Little else can be confirmed except that the final product is CaSO₄⁶.

In
this work, the capture of fuel sulfur by sorbents in oxy-fired fluidized beds was
studied by:

°¤        
Performing
bench-scale experiments to identify mechanisms and quantify rates;

°¤        
Developing
a detailed single-particle model to determine rate parameters and test
mechanisms;

°¤        
Performing
pilot-scale experiments to verify bench-scale observations under
industry-relevant conditions.

2.     
Experimental Method

A
bench-scale single-fuel-particle fluidized-bed reactor ^7,
8
is used to follow the transient evolution of sulfur in mixtures of O₂
with N₂ or CO₂at the same conditions (mass flow rate, O₂
concentration and fluidized bed temperature, etc.). In this way, we can
examine the effect of the presence of CO₂ on the formation and
capture of SO₂/SO₃ and other participating species.
Illinois #6 coal was used as the fuel, due to its high sulfur content.

The
single-particle, coal-combustion experimental bench scale fluidized bed is shown
in Figure
1.
It is a vertical, cylindrical, stainless-steel furnace with a combustion
chamber length of 771 mm and an inner diameter of 44 mm. The column has a 2 mm
thick perforated plate distributor with 60 holes. The temperatures of the bed
material, furnace wall and gas phase are measured by K-type thermocouples. The
effluent is measured by a Magna-IR Spectrometer 550 FTIR.

Figure
1.Schematic setup of bench-scale fluidized
bed combustor.

3.     
Results

The
fate of sulfur in the bench-scale fluidized bed experiments were carried out in
both N₂ and CO₂ environments at three O₂
concentrations (10%, 20% and 30%) and a range of bed temperatures (765 - 902
C).

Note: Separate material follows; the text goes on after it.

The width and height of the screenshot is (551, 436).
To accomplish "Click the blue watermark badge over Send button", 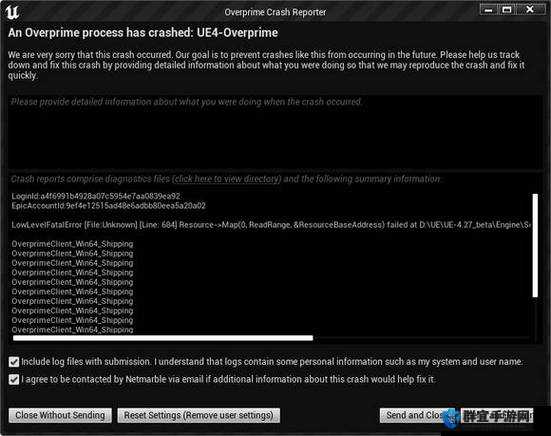I will pyautogui.click(x=452, y=418).
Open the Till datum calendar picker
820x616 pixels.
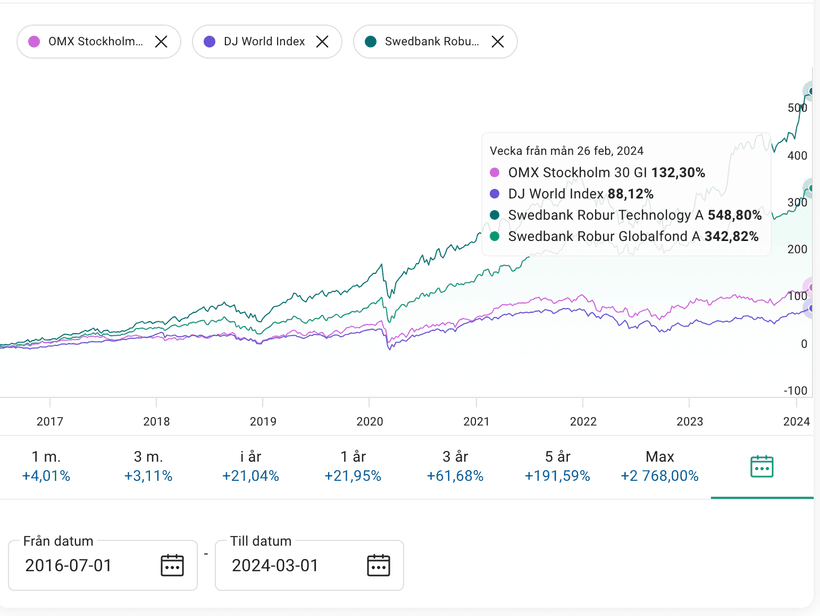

The sulfur content in each single coal particle was not expected to be
uniform; therefore, each experimental condition was repeated at least 5 times
and averages of the multiple runs and associated error bars are presented.

Figure
2
(left) shows the comparison of SO₂ emissions without limestone between
oxy-fuel combustion and air combustion. It clearly indicates there was no
difference in the SO₂ emissions. As a conclusion, the effect of high
concentrations of CO₂ on SO₂ emissions appears to be the same
as N₂ in the bench-scale fluidized bed.

Figure 2
(right) shows the comparison of SO₂ emissions with limestone between
oxy-fuel combustion and air combustion. It is clear that the efficiency of
sulfur removal by limestone in oxy-fuel combustion is much lower than during
air combustion. Because the CO₂ concentration is very high in the
fluidized bed under oxy-fuel conditions, it is anticipated that there would be
a great suppression of the decomposition of CaCO₃ (limestone) thereby
reducing the efficiency of sulfur removal by limestone.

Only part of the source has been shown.